I popped by the plot on my way in this morning.  (No camera, but if the rain keeps away, perhaps I'll pull by at lunch.)

The peas look OK, but sort of haggard.  Right now, they only have bamboo poles to grab on to and I think that the poles are too fat for the peas to grip.  I think they need string.  

The beans look dreadful.  I don't know if they'll make it.  Of the three plants I put in, only one has any leaves at all, and those seem to be in imminent danger of getting knocked off somehow. 

The beets look almost exactly the same.  REALLY not sure what to expect from them.  I hope I get a chance to put the seeds in before we go away.  I would hate to miss the season altogether.  

I had a longish chat with another plot gardener, Mary.  She gave us the onions.  They're Egyptian walking onions.  Her plot has many bunches of them.  She also has some really good-looking garlic coming up.  It puts ours to shame.  

She asked about our plants; not surprisingly, she wanted to know how we came to have things popping up so suddenly.  She said that sometimes the things grown on windowsills are too leggy and they don't flourish in the garden.  This, I didn't know.  She also said that hardening off is an art unto itself.  I know so little about hardening off, and I am doing such a crap job of it, that I am willing to believe that there are subtleties, but on the other hand, I think for now I am happy to be the inconsistent gardener and do what works for me.  To hell with what works for the plants.  
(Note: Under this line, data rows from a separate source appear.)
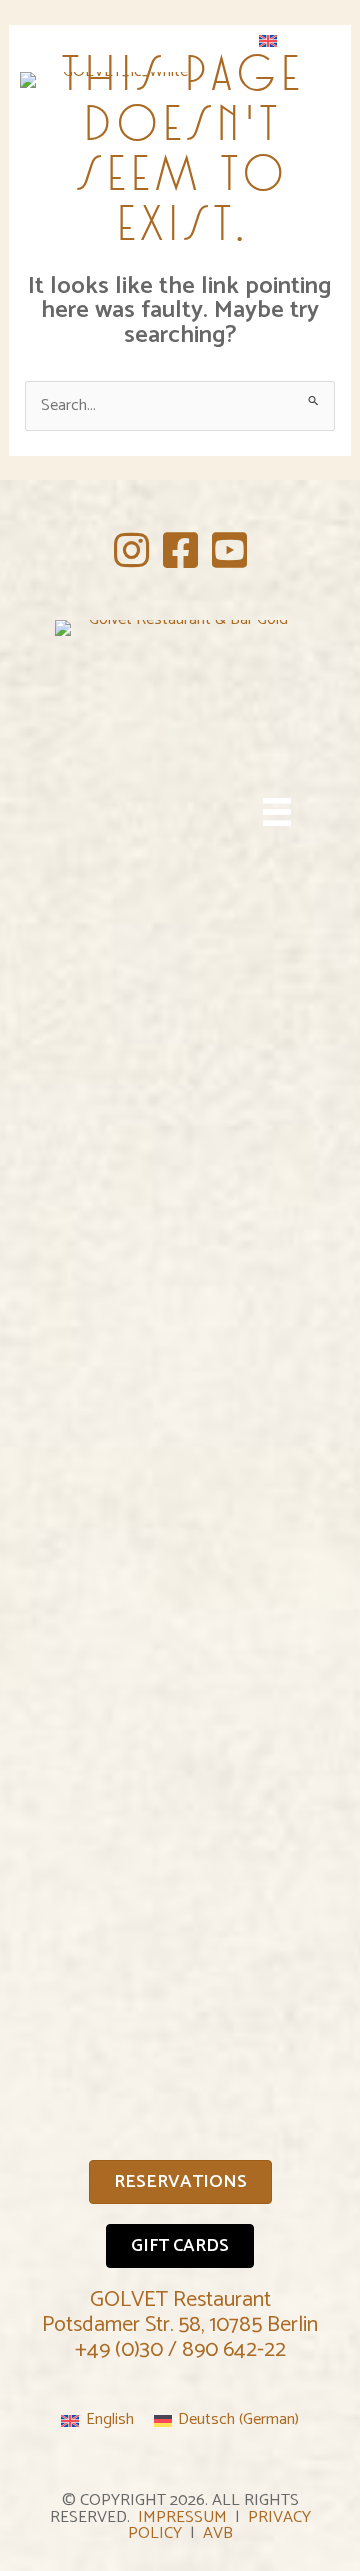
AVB (218, 2533)
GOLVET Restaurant (180, 2300)
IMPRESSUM (182, 2517)
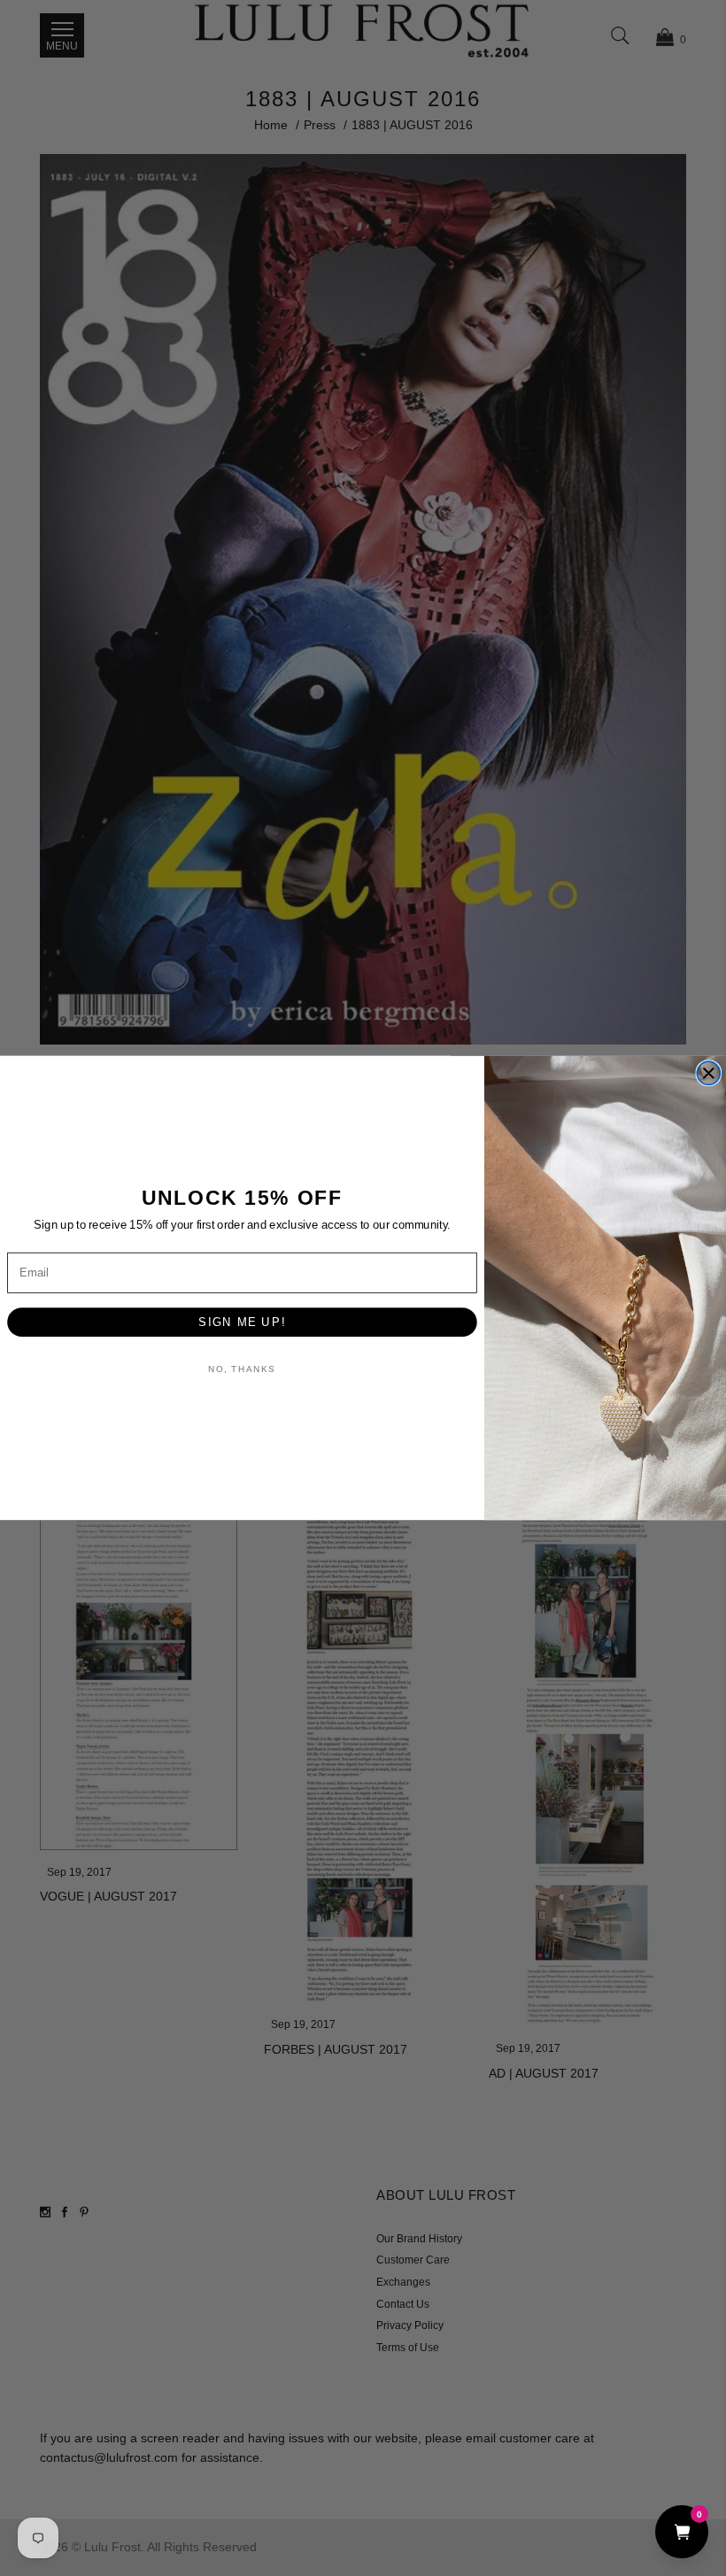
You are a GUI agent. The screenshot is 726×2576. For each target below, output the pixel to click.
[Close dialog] (708, 1072)
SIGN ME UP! (241, 1321)
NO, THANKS (241, 1369)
Sure, I'll be sad if there are no beans this year.  I'll be CRUSHED if there are no beets or peas.  However, this is a hobby.  I have a tendency to try to become a whole-hog expert in what I  do.  This isn't entirely a negative thing.  Being good at things is something to strive for.  On the other hand, being not good at things is something to deal with.  Enjoying things that you're not good at is an art unto itself.  (I learned that from 3-pitch softball.)

So, all in all, I'm glad I had that educational chat with Mary. I'm not sure that I learned what I was supposed to, but these little reflective moments are what the blog is all about.